Lab 02-01: Computing Rigid Body Forces
Objectives​
- Calculate forces and moments on rigid bodies
- Understand the relationship between forces and acceleration
- Verify Newton's second law in simulation
- Analyze contact forces in MuJoCo
Materials​
| Type | Name | Version | Tier |
|---|---|---|---|
| software | Python | 3.10+ | required |
| software | MuJoCo | 3.0+ | required |
| software | NumPy | 1.24+ | required |
Instructions​
Step 1: Create a Simple Rigid Body​
import mujoco
import numpy as np
# Create a simple box model
box_xml = """
<mujoco>
<option gravity="0 0 -9.81" timestep="0.001"/>
<worldbody>
<light diffuse="1 1 1" pos="0 0 3"/>
<geom type="plane" size="5 5 0.1" rgba="0.8 0.8 0.8 1"/>
<body name="box" pos="0 0 2">
<joint type="free"/>
<geom type="box" size="0.2 0.2 0.2" mass="1.0" rgba="0.2 0.6 0.8 1"/>
</body>
</worldbody>
</mujoco>
"""

REQUIREMENTS:
1. Please translate the objective "Understand the relationship between forces and acceleration" from the rigid body forces lab into Spanish.
2. Name every piece of software in the rigid body forces lab's materials table, along with the version each one requires.

GIVEN RECORDS:
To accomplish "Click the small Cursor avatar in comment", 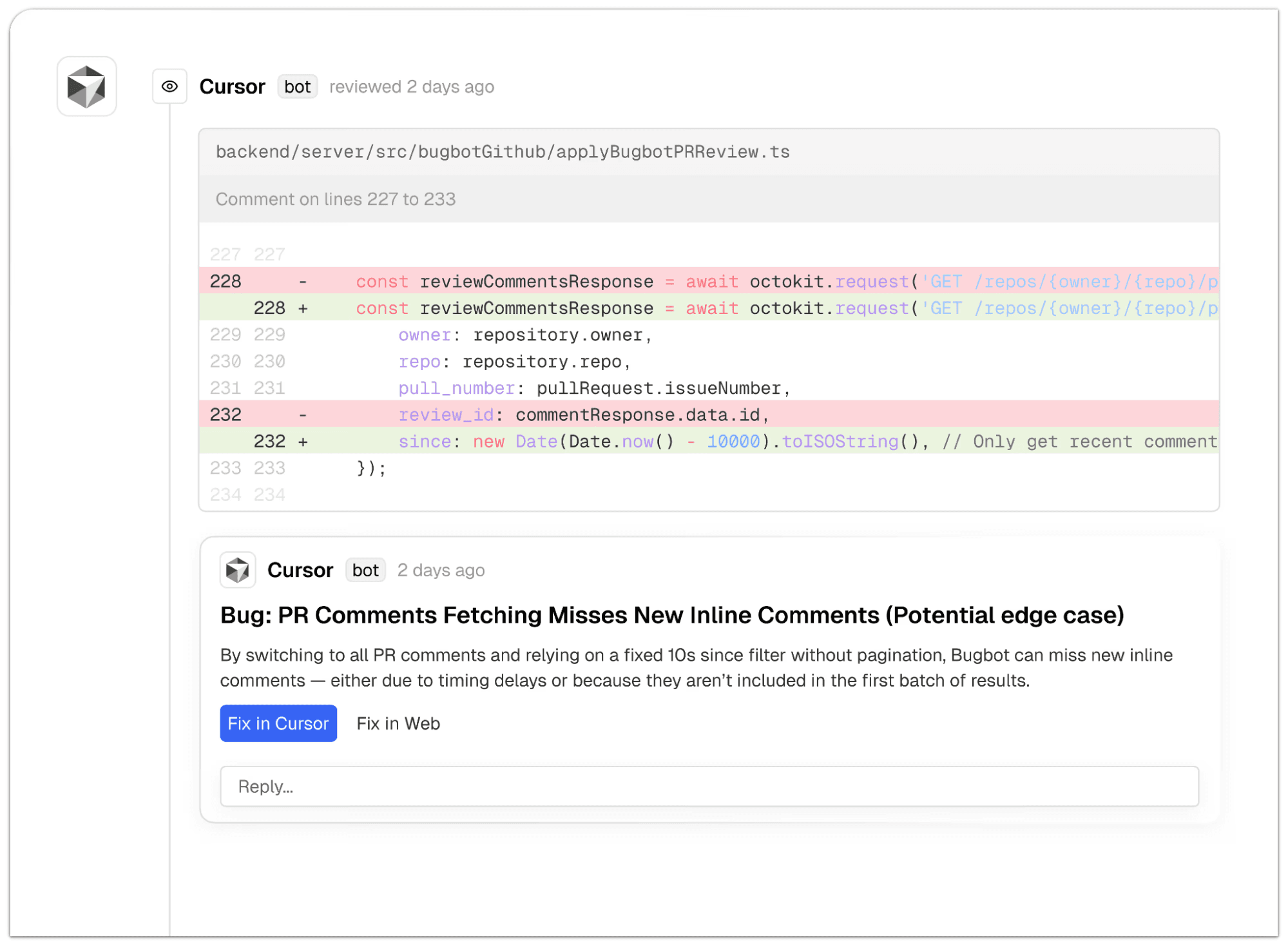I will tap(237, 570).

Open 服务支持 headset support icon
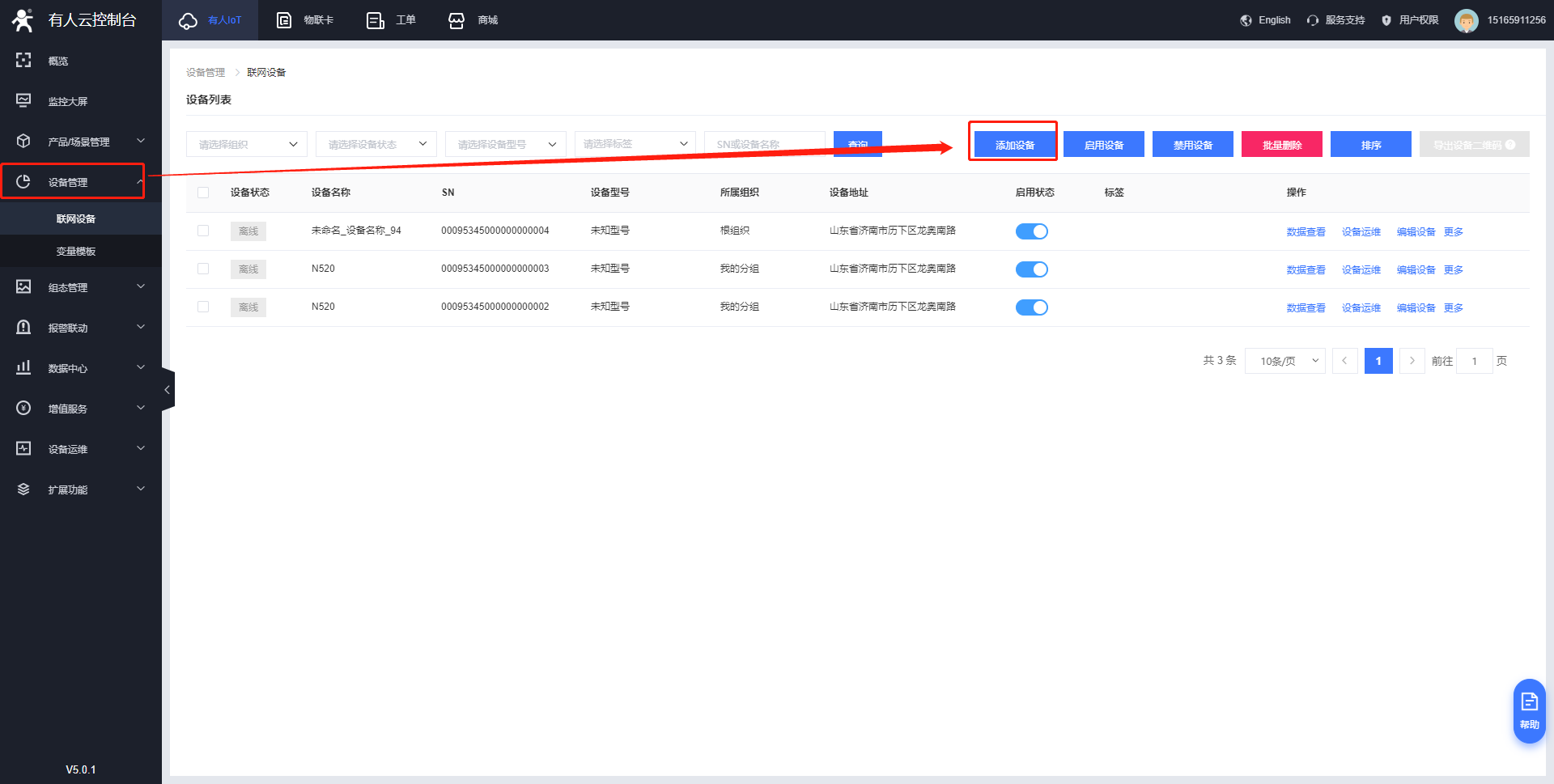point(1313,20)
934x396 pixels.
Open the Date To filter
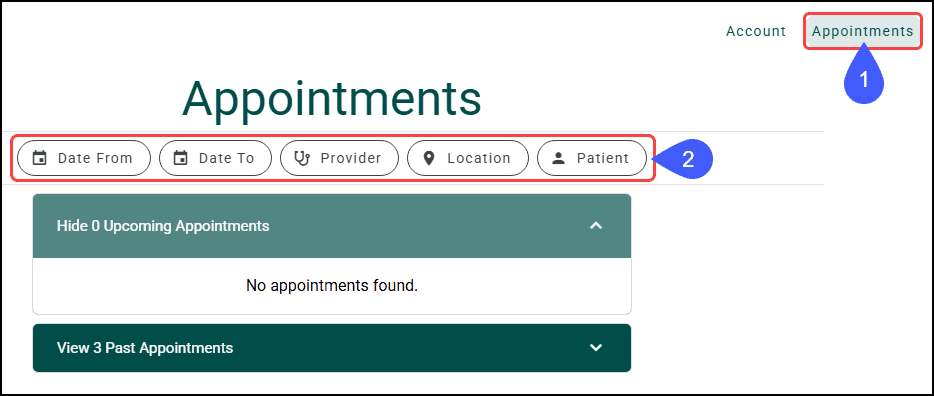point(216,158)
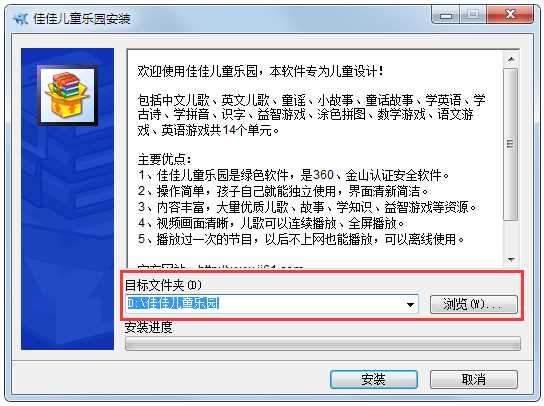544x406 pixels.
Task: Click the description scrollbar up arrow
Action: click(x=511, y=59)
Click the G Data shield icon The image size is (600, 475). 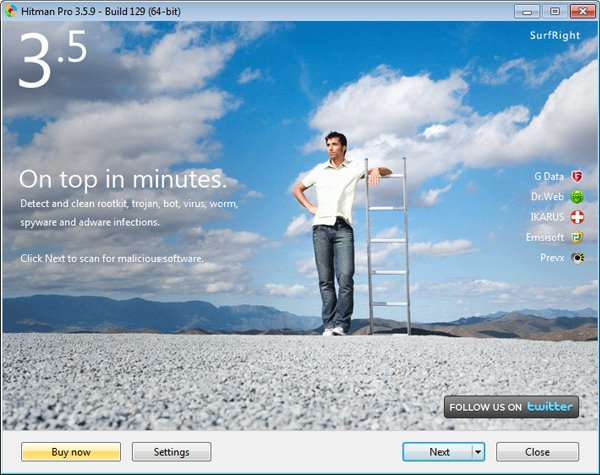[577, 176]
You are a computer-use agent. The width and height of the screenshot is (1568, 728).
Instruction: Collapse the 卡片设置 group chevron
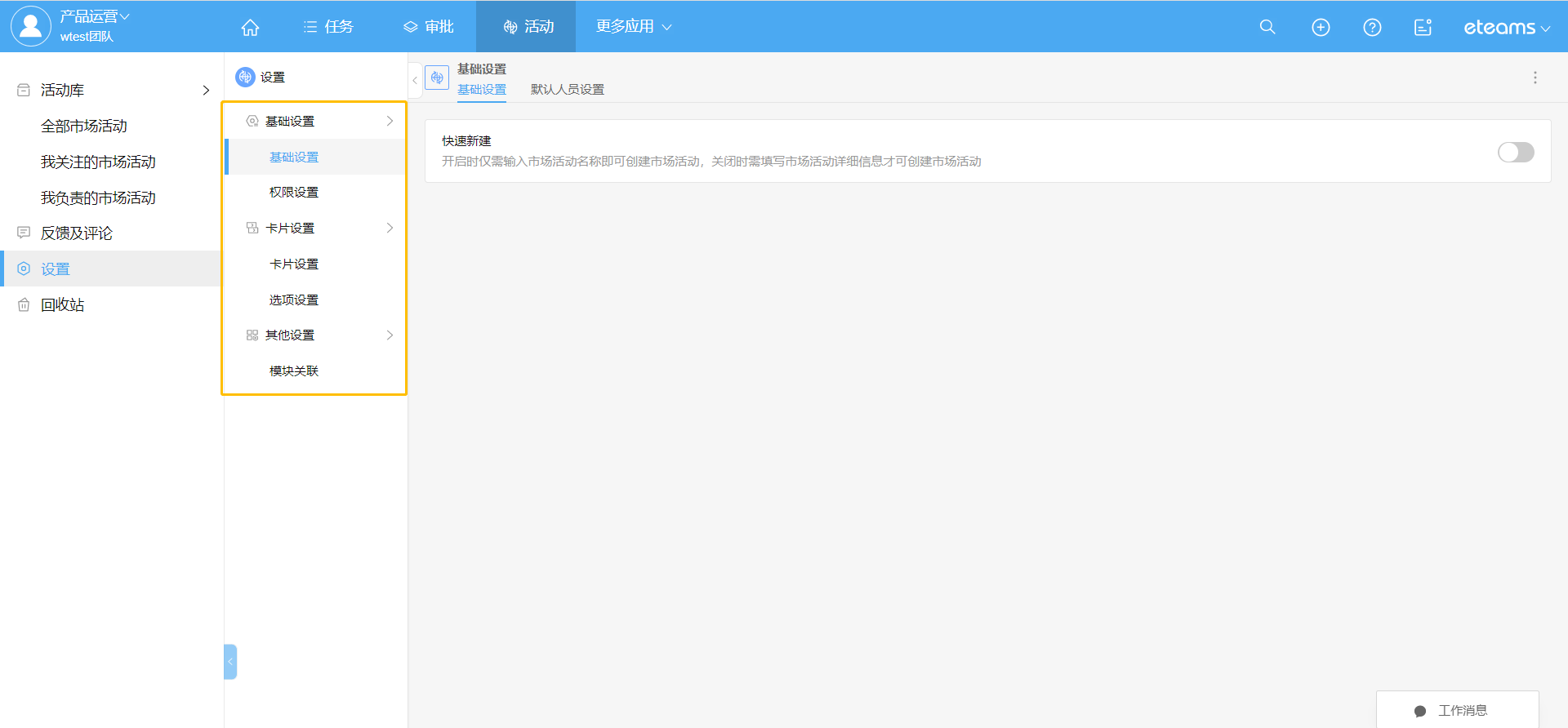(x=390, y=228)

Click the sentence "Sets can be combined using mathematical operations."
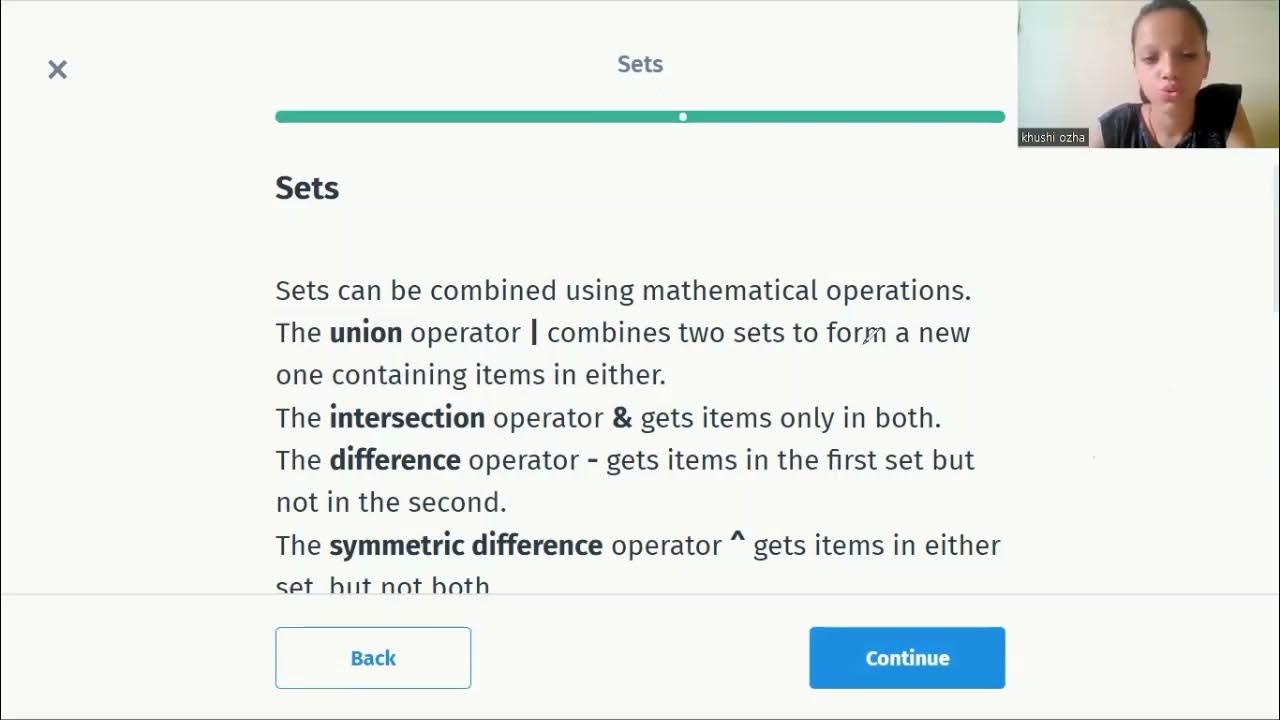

RESPONSES TO THE TASKS:
1. Comprender la relación entre las fuerzas y la aceleración

2.
- Python 3.10+
- MuJoCo 3.0+
- NumPy 1.24+